Detecting guild data access¶
The Seamstresses’ Guild and other customers’ data should only be accessed by their authorised portal servers. Direct database access from unexpected hosts is a concern. This script raises a notice when any host other than the expected application servers connects to the database server on port 5432.
Create /opt/zeek/share/zeek/site/golemtrust/guild-data-access.zeek:
module GuildDataAccess;
export {
redef enum Notice::Type += {
Unexpected_Database_Access
};
const authorised_db_clients: set[addr] = {
10.0.0.2, # auth.golemtrust.am
} &redef;
const db_server: addr = 10.0.0.3 &redef;
}
event new_connection(c: connection) {
if ( c$id$resp_h == db_server && c$id$resp_p == 5432/tcp ) {
if ( c$id$orig_h !in authorised_db_clients ) {
NOTICE([$note=Unexpected_Database_Access,
$conn=c,
$msg=fmt("Unexpected connection to database from %s", c$id$orig_h),
$identifier=fmt("%s", c$id$orig_h)]);
}
}
}
Update authorised_db_clients when new application servers are authorised to connect to the database.
Banking fraud patterns (Moist von Lipwig)¶
Moist contributes pattern signatures based on fraud techniques he encountered before joining Golem Trust in a consulting capacity. These are Suricata rules rather than Zeek scripts, because they match on specific payload content.
Create /etc/suricata/rules/golemtrust.rules. The following detects a pattern associated with credential stuffing tools that use a characteristic HTTP header ordering:
alert http $EXTERNAL_NET any -> $HOME_NET any (msg:"GOLEMTRUST Potential credential stuffing - characteristic header order"; flow:established,to_server; http.header_order; content:"User-Agent|0d 0a|Accept|0d 0a|Host"; nocase; threshold: type threshold, track by_src, count 10, seconds 60; classtype:attempted-user; sid:9000001; rev:1;)
The following detects unusually rapid sequential account lookups, a pattern consistent with account enumeration:
alert http $EXTERNAL_NET any -> $HOME_NET any (msg:"GOLEMTRUST Rapid sequential account enumeration"; flow:established,to_server; http.method; content:"GET"; http.uri; content:"/api/account/"; threshold: type threshold, track by_src, count 20, seconds 10; classtype:attempted-recon; sid:9000002; rev:1;)
Custom rule SIDs are in the 9000000 range to avoid conflicts with the ET Open rules. Add new custom rules from this range upwards.

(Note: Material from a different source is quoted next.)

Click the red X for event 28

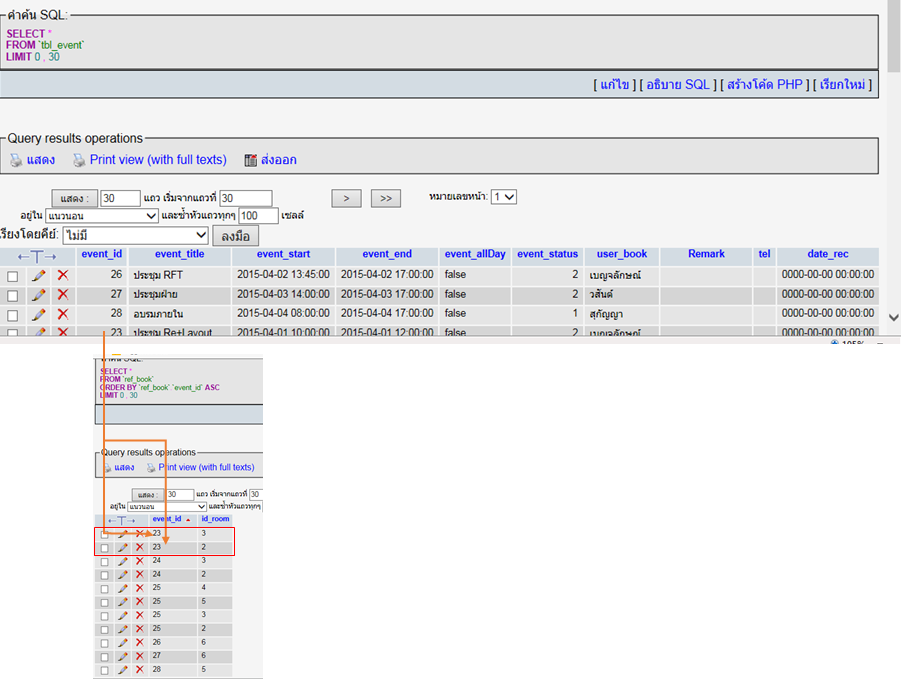coord(62,314)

Load the custom rules file by adding it to suricata-update’s local rules configuration:
echo "rule-files:" >> /etc/suricata/update.yaml
echo " - /etc/suricata/rules/golemtrust.rules" >> /etc/suricata/update.yaml
suricata-update
systemctl reload suricata-nsm
Deploying Zeek script changes¶
After editing any Zeek script, test the syntax and redeploy:
zeekctl check
zeekctl deploy
zeekctl check validates the scripts without restarting Zeek. If it reports errors, fix them before running deploy. A Zeek deploy briefly stops and restarts the monitor; there is a short gap in logging during this period. Schedule deploys during low-traffic hours where possible.
Testing custom detection¶
Test each new script or rule in the staging environment before deploying to production. Staging is a separate Zeek instance reading from a PCAP file rather than a live interface; Dr. Crucible maintains test PCAP files in src/nsm-tests/pcaps/ in the internal repository.
To replay a PCAP against the current Zeek configuration:
zeek -r /path/to/test.pcap /opt/zeek/share/zeek/site/local.zeek
Inspect the resulting log files in the current directory. The notice.log should contain the expected notice if the script is working correctly.

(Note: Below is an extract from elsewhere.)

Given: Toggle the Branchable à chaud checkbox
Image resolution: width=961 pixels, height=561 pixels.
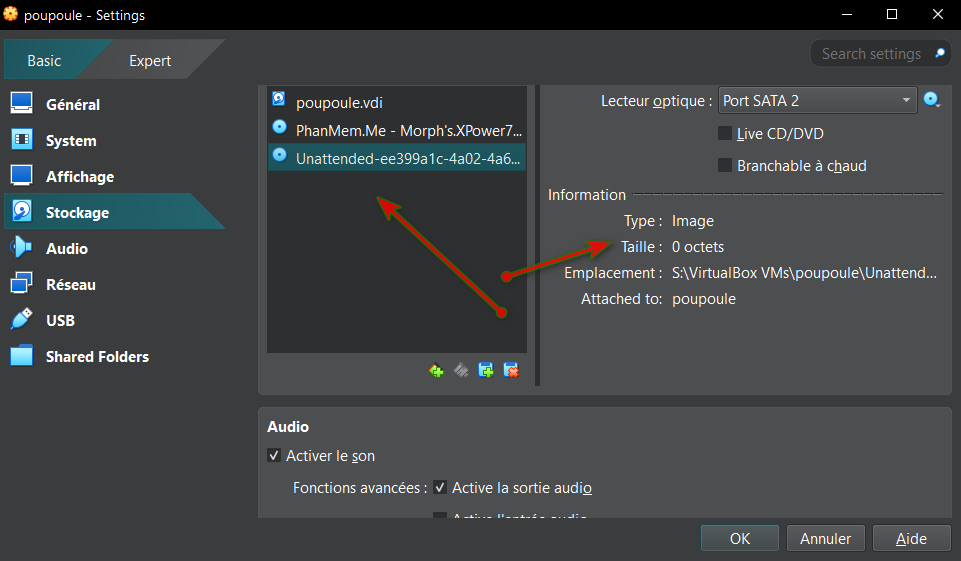Looking at the screenshot, I should pos(726,166).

For Suricata rule testing, use the -r flag to read from a PCAP:
suricata -r /path/to/test.pcap -c /etc/suricata/suricata.yaml -l /tmp/suricata-test/
cat /tmp/suricata-test/fast.log
Do not deploy untested rules to production. A rule that generates thousands of false positives against live traffic creates noise that masks genuine alerts.